Making open source data more available - taylorwc
https://github.com/blog/2201-making-open-source-data-more-available
======
minimaxir
The GitHub Archive dataset was updated as well. Example BigQuery to get the
Top Repositories from 2015-2016 YTD, by the number of Stars given during that
time:

    
    
       SELECT repo.id, repo.name, COUNT(*) as num_stars
       FROM TABLE_DATE_RANGE([githubarchive:day.], TIMESTAMP('2015-01-01'), TIMESTAMP('2016-12-31'))
       WHERE type = "WatchEvent"
       GROUP BY repo.id, repo.name
       ORDER BY num_stars DESC
       LIMIT 1000
    

Which results in this output:
[https://docs.google.com/spreadsheets/d/16yDS2wDdDOTxjVsjGvWm...](https://docs.google.com/spreadsheets/d/16yDS2wDdDOTxjVsjGvWmpHVsOIU65wLEjXFHDtDeKU4/edit?usp=sharing)
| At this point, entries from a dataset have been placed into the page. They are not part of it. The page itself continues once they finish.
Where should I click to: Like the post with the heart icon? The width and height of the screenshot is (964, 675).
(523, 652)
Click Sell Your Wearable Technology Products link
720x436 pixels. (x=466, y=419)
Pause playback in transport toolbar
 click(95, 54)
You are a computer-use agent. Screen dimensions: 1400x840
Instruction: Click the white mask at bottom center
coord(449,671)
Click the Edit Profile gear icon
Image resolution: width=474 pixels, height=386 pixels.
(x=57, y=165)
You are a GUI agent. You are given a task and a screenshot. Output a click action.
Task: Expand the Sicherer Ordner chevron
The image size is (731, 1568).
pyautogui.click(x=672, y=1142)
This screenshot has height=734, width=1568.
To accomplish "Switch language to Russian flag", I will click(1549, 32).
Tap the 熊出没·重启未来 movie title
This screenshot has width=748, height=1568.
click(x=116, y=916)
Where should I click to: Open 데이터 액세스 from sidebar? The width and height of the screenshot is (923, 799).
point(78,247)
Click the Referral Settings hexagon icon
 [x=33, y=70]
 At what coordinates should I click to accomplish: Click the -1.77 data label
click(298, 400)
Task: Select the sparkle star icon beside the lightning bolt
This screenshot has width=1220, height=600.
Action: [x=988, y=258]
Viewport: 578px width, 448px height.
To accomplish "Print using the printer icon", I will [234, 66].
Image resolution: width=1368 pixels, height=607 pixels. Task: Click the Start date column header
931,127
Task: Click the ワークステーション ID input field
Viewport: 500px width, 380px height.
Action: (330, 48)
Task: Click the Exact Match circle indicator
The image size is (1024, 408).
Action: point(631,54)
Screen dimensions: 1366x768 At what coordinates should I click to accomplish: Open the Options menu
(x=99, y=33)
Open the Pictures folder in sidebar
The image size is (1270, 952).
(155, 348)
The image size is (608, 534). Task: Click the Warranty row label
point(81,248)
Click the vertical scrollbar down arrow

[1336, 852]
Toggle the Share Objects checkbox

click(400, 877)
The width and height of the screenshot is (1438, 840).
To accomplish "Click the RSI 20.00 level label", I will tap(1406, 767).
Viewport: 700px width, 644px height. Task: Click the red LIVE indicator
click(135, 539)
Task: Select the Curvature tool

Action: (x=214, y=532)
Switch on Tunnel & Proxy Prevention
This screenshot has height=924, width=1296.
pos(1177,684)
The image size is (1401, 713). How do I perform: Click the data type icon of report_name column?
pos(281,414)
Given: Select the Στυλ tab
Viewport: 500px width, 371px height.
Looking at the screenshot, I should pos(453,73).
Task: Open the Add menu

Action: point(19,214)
Since the query only hits 3 columns, it only uses 15.4GB of data (out of a 1TB
allowance)

More information on the GitHub Archive changes:
[https://medium.com/@hoffa/github-archive-fully-updated-
notic...](https://medium.com/@hoffa/github-archive-fully-updated-notice-some-
breaking-changes-64e7e7cd0967)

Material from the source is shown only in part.